-- TASK REQUIREMENTS --
Rewrite the full material exactly; no line may be skipped.

(Beginning of GIVEN ENTRIES)

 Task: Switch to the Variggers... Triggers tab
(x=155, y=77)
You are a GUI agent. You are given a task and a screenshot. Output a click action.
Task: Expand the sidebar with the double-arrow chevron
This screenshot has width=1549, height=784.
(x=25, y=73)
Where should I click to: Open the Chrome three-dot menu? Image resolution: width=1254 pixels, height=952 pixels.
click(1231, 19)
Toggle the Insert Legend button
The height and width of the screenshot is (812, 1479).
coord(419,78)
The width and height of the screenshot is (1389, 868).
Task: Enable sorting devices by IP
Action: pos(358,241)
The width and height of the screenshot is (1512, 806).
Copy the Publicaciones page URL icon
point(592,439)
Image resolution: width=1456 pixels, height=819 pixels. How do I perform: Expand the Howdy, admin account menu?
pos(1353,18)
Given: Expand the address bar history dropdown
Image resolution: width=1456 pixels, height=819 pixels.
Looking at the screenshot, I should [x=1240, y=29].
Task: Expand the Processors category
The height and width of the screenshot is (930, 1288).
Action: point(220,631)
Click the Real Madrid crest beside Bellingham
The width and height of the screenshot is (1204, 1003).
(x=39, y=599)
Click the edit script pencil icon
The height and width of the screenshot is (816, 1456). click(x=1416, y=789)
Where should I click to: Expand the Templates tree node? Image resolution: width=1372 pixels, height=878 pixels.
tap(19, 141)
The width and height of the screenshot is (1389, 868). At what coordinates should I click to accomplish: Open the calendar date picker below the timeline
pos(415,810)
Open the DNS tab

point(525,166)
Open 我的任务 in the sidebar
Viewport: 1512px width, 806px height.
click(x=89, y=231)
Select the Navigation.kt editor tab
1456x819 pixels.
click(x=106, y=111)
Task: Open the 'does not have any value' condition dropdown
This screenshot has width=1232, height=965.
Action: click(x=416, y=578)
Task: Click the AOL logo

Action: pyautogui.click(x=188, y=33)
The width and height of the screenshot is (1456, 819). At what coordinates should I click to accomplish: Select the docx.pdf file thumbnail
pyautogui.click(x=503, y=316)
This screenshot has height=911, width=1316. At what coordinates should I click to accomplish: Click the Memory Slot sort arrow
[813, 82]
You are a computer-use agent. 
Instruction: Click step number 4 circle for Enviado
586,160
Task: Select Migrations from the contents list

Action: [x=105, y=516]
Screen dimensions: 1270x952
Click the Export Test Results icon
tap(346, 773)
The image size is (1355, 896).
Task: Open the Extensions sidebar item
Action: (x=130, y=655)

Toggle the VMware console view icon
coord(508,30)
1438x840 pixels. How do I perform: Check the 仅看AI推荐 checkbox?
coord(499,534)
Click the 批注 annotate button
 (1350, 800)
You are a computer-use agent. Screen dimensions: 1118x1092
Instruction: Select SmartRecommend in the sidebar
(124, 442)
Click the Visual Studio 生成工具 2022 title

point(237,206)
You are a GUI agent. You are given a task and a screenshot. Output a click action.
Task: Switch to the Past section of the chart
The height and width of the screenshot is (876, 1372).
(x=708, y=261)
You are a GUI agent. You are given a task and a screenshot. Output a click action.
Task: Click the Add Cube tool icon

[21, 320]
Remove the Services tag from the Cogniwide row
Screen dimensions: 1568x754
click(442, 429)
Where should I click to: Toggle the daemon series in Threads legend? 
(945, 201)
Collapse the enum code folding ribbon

(End of GIVEN ENTRIES)

-- ANSWER FOR THIS EXERCISE --
 Task: Switch to the Variggers... Triggers tab
(x=155, y=77)
You are a GUI agent. You are given a task and a screenshot. Output a click action.
Task: Expand the sidebar with the double-arrow chevron
This screenshot has width=1549, height=784.
(x=25, y=73)
Where should I click to: Open the Chrome three-dot menu? Image resolution: width=1254 pixels, height=952 pixels.
click(1231, 19)
Toggle the Insert Legend button
The height and width of the screenshot is (812, 1479).
coord(419,78)
The width and height of the screenshot is (1389, 868).
Task: Enable sorting devices by IP
Action: pos(358,241)
The width and height of the screenshot is (1512, 806).
Copy the Publicaciones page URL icon
point(592,439)
Image resolution: width=1456 pixels, height=819 pixels. How do I perform: Expand the Howdy, admin account menu?
pos(1353,18)
Given: Expand the address bar history dropdown
Image resolution: width=1456 pixels, height=819 pixels.
Looking at the screenshot, I should [x=1240, y=29].
Task: Expand the Processors category
The height and width of the screenshot is (930, 1288).
Action: point(220,631)
Click the Real Madrid crest beside Bellingham
The width and height of the screenshot is (1204, 1003).
(x=39, y=599)
Click the edit script pencil icon
The height and width of the screenshot is (816, 1456). click(x=1416, y=789)
Where should I click to: Expand the Templates tree node? Image resolution: width=1372 pixels, height=878 pixels.
tap(19, 141)
The width and height of the screenshot is (1389, 868). At what coordinates should I click to accomplish: Open the calendar date picker below the timeline
pos(415,810)
Open the DNS tab

point(525,166)
Open 我的任务 in the sidebar
Viewport: 1512px width, 806px height.
click(x=89, y=231)
Select the Navigation.kt editor tab
1456x819 pixels.
click(x=106, y=111)
Task: Open the 'does not have any value' condition dropdown
This screenshot has width=1232, height=965.
Action: click(x=416, y=578)
Task: Click the AOL logo

Action: pyautogui.click(x=188, y=33)
The width and height of the screenshot is (1456, 819). At what coordinates should I click to accomplish: Select the docx.pdf file thumbnail
pyautogui.click(x=503, y=316)
This screenshot has height=911, width=1316. At what coordinates should I click to accomplish: Click the Memory Slot sort arrow
[813, 82]
You are a computer-use agent. 
Instruction: Click step number 4 circle for Enviado
586,160
Task: Select Migrations from the contents list

Action: [x=105, y=516]
Screen dimensions: 1270x952
Click the Export Test Results icon
tap(346, 773)
The image size is (1355, 896).
Task: Open the Extensions sidebar item
Action: (x=130, y=655)

Toggle the VMware console view icon
coord(508,30)
1438x840 pixels. How do I perform: Check the 仅看AI推荐 checkbox?
coord(499,534)
Click the 批注 annotate button
 (1350, 800)
You are a computer-use agent. Screen dimensions: 1118x1092
Instruction: Select SmartRecommend in the sidebar
(124, 442)
Click the Visual Studio 生成工具 2022 title

point(237,206)
You are a GUI agent. You are given a task and a screenshot. Output a click action.
Task: Switch to the Past section of the chart
The height and width of the screenshot is (876, 1372).
(x=708, y=261)
You are a GUI agent. You are given a task and a screenshot. Output a click action.
Task: Click the Add Cube tool icon

[21, 320]
Remove the Services tag from the Cogniwide row
Screen dimensions: 1568x754
click(442, 429)
Where should I click to: Toggle the daemon series in Threads legend? 
(945, 201)
Collapse the enum code folding ribbon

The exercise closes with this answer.